My personal opinion is that the Supreme Court is about to make another monumental change, in favor of gun owners.{That will be what I will be praying for, I can tell you that.}

Since the decisions in Heller and McDonald, many lower courts have stubbornly and deliberately ignored those decisions, narrowing them to their specific facts and making a hollow mockery of the Second Amendment's promise that law-abiding citizens must be allowed "to use [firearms] for the core lawful purpose of self-defense." Heller, 554 U.S. at 630. This Court's review is necessary to correct the lower courts' resistance to its instructions. 

THOMAS R. ROGERS and the ASSOCIATION OF NEW JERSEY RIFLE & PISTOL CLUBS, INC., Petitioners, 
https://www.supremecourt.gov/Docket...1220135330168_Rogers v. Grewal - Petition.pdf


----------



## Smitty901 (Nov 16, 2012)

Roberts is a sell out. Everyday older he gets the more he sides with liberals.


----------



## RedLion (Sep 23, 2015)

MisterMills357 said:


> I reviewed a few pages of the Petition for Writ of Certeori. The ones that brought suit are trying to address the federal courts and their ignoring previous Supreme Court rulings on guns.
> My personal opinion is that the Supreme Court is about to make another monumental change, in favor of gun owners.{That will be what I will be praying for, I can tell you that.}
> 
> Since the decisions in Heller and McDonald, many lower courts have stubbornly and deliberately ignored those decisions, narrowing them to their specific facts and making a hollow mockery of the Second Amendment's promise that law-abiding citizens must be allowed "to use [firearms] for the core lawful purpose of self-defense." Heller, 554 U.S. at 630. This Court's review is necessary to correct the lower courts' resistance to its instructions.
> ...


I find myself kind of agreeing with you. Agreeing with the part that the SCOTUS will rule in favor 2nd amendment freedoms. This case, the NY gun case and the Alphabet Fed agency case as well. The SCOTUS has been ignoring taking as a way to avoid ruling as they should, in favor of more 2nd amendment freedoms such as all states being "shall issue" and that you are allowed to transport firearms with you outside of the home (the basis for the NY case).
My thoughts are that they would simply continue to refuse to hear 2nd amendment cases if they were not inclined to do something positive.


----------



## RedLion (Sep 23, 2015)

Smitty901 said:


> Roberts is a sell out. Everyday older he gets the more he sides with liberals.

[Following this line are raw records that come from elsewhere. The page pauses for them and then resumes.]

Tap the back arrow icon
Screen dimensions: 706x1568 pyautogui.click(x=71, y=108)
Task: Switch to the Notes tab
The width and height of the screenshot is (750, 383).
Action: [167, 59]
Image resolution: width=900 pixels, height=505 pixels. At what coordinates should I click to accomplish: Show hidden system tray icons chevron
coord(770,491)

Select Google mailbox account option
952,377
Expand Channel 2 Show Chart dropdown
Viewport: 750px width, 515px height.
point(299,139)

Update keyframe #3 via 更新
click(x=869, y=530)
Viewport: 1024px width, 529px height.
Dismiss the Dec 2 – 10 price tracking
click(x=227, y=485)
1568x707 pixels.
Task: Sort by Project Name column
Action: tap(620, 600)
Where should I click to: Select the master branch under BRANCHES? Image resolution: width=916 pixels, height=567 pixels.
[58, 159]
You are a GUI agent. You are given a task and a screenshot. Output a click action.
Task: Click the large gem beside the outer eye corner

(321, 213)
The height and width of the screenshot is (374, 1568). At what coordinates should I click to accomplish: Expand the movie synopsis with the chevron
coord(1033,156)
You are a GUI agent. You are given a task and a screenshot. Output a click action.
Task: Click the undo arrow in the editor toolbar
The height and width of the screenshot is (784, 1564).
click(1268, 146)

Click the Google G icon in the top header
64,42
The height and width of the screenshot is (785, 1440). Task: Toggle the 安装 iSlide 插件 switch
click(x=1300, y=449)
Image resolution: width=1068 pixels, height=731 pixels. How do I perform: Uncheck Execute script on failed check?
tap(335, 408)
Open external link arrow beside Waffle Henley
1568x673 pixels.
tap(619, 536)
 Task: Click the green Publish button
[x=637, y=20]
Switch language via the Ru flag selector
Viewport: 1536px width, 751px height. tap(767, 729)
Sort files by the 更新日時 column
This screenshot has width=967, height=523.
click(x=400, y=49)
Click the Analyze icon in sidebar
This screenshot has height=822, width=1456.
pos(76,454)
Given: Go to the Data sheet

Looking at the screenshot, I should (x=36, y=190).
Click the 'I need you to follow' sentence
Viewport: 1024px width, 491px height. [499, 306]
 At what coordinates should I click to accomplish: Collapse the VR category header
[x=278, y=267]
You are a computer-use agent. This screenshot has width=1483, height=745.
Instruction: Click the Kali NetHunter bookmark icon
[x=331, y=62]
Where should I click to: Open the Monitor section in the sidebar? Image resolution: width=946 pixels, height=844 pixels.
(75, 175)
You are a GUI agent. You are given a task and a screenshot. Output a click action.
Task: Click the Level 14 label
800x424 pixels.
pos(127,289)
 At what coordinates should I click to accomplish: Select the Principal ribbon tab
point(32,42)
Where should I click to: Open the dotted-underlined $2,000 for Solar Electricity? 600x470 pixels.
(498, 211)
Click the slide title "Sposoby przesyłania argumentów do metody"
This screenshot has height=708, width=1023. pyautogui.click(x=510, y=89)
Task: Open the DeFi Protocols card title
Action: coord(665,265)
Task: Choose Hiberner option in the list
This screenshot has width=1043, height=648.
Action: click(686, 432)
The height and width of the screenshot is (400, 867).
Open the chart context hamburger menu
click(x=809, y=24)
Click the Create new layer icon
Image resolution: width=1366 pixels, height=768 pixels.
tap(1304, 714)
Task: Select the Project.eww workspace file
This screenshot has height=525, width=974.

Roberts voted in favor of Heller and McDonald. That is recent history.


----------



## gawntrail (Jan 31, 2019)

*A well regulated Militia, being necessary to the security of a free State, the right of the people to keep and bear Arms, shall not be infringed.*

"Who are the militia? are they not ourselves. Is it feared, then, that we shall turn our arms each man against his own bosom. Congress have no power to disarm the militia. Their swords, and every other terrible implement of the soldier, are the birth-right of an American...The unlimited power of the sword is not in the hands of either the federal or state governments but, where I trust in God it will ever remain, in the hands of the people." - Tench Coxe

https://guncite.com/gc2ndpur.html

https://en.wikipedia.org/wiki/Tench_Coxe

"This may be considered as the true palladium of liberty... The right of self-defense is the first law of nature; in most governments it has been the study of rulers to confine this right within the narrowest limits possible." - St. George Tucker

https://guncite.com/gc2ndpur.html

https://www.history.org/Almanack/people/bios/biotuck.cfm

-------

A review of the writings of the time plainly state this as an individual right. A pre-existing right (Natural Law), not something granted by government.

edit note: I cut and paste this last sentence and separated it from the quoted text to make it clear this is me and not part of the quotes.


----------